原稿の罫の浮きたる厄日かな 広渡敬雄
句集『ライカ』(ふらんす堂 2009.7)より。
万年筆がなじむ高級な原稿用紙のくっきりとした太い罫。触ってみると実際に線は盛り上がっているのだろう。自分が原稿用紙に向かって何か書いているのか、他人の書いたものを読んでいるのか。季語「厄日」は、その禍々しさとともに、うちに籠っている安らかさも感じさせる。原稿用紙に触った時の満足感――人生の、小さいが、それがなければ生きていけない愉しみのようなものがここにある。
私程度の俳句リテラシーでは、個人句集には全く歯が立たないことも多いが、『ライカ』は読みだすと止まらなかった。
どの句も、かたちに無理がなく、明晰で、それでいて真似できない。(これって、名句の三条件ではないのか。)
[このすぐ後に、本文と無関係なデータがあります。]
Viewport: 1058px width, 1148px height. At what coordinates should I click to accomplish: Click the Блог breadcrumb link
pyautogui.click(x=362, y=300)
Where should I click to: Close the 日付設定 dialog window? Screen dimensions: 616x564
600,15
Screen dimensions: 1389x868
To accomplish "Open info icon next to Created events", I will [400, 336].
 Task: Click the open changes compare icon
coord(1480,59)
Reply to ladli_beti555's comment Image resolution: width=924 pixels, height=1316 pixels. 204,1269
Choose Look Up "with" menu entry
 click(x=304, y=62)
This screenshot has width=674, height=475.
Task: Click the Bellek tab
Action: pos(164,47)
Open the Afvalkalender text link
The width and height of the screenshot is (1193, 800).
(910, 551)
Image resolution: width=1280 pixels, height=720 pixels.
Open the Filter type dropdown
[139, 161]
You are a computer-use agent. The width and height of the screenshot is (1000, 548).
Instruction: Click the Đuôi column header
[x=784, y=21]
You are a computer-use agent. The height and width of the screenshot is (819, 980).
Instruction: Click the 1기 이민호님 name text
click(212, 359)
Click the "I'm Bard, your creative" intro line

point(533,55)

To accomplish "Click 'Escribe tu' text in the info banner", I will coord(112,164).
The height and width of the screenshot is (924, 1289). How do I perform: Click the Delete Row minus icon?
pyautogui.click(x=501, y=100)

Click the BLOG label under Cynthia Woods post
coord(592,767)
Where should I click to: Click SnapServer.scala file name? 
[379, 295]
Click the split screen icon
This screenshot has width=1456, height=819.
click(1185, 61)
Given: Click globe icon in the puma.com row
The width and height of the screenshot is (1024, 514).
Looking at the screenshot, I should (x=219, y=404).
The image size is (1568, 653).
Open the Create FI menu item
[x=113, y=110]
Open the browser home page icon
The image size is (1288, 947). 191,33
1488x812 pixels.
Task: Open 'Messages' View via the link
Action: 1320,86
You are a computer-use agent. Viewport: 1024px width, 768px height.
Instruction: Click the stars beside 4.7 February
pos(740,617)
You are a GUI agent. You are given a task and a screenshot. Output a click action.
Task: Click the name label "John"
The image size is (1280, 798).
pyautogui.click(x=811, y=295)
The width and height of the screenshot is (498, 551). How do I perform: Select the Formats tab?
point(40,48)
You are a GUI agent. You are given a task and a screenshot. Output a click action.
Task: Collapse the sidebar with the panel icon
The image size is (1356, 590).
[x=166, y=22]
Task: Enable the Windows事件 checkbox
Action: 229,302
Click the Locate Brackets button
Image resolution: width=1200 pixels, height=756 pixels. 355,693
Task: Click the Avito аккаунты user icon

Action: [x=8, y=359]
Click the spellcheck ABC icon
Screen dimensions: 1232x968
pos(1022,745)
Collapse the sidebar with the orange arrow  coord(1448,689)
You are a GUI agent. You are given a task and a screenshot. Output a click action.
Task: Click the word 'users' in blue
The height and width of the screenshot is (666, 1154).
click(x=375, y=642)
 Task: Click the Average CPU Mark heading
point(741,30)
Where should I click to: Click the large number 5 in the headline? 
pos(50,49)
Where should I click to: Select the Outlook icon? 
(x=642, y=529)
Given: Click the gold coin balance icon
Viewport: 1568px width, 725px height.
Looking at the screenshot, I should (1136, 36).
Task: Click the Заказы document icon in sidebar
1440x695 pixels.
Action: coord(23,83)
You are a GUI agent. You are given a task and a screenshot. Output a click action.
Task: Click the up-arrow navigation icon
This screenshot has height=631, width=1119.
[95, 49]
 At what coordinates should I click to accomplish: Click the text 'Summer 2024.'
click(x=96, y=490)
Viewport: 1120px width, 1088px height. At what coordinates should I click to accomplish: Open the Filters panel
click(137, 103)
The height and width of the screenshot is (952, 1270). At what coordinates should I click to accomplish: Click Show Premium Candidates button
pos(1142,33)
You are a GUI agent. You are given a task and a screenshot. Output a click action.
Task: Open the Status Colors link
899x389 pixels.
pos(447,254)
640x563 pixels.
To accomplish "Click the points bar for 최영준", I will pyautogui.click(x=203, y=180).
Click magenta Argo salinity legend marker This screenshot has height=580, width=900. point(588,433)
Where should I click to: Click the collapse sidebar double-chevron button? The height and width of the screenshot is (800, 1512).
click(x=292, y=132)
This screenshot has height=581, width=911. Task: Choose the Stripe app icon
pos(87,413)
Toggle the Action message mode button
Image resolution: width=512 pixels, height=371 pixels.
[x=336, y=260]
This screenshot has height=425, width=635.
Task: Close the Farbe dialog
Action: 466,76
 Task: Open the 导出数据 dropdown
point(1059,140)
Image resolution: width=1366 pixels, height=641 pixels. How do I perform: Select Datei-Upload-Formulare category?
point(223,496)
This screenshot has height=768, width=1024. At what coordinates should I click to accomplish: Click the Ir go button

『ライカ』の中から、私の好きな句を、掲載順にいくつか引いてみよう。
霧吹いて菊人形のまた一日
郷愁のやうにプールの匂ふ夜
比良暮色はうれん草の茹であがり
焦げ残る雑誌グラビア春の草
朧夜のポスターに犬探偵社
さざなみのやうかなかなの夕暮れは
目にするもの、さまざまな思いを自在に詠んでいて、精神の自由さが感じられる。ただ、自身の職場や仕事を詠ったと思われる句が見当たらなかったのはちょっと不思議な感じがした。句集のあとがきには、3年間、関西に勤務したことが書かれているが、句集を読んだ限りではどういうお仕事をされているのかは、全く推察できない。
何年も俳句を作っていると、積極的な気持はなくても、なんとなく仕事の句を作ってしまうものだ。なにしろ、人間ふつうに働いていれば、毎日の相当部分――場合によっては大部分――の時間を仕事に費やしているわけだから、具体的な業務の内容とまではいかなくても、オフィス風景などを題材にするのは、むしろ自然なことだ。
職場や仕事を読んだ名句は多い。ただ、作り方によっては、とくに私のような事務職の人の場合、同じ境遇の人たちの共感を求めるようなさもしさが現れることがある。
広渡氏が、そういうことを考えられたかどうかはわからないが、意識的に俳句と仕事を峻別されているように思える。いっけん自在に見える氏の俳句の豊かさの背後には、ストイシズムがあるのかもしれない。
角川俳句賞受賞、おめでとうございました。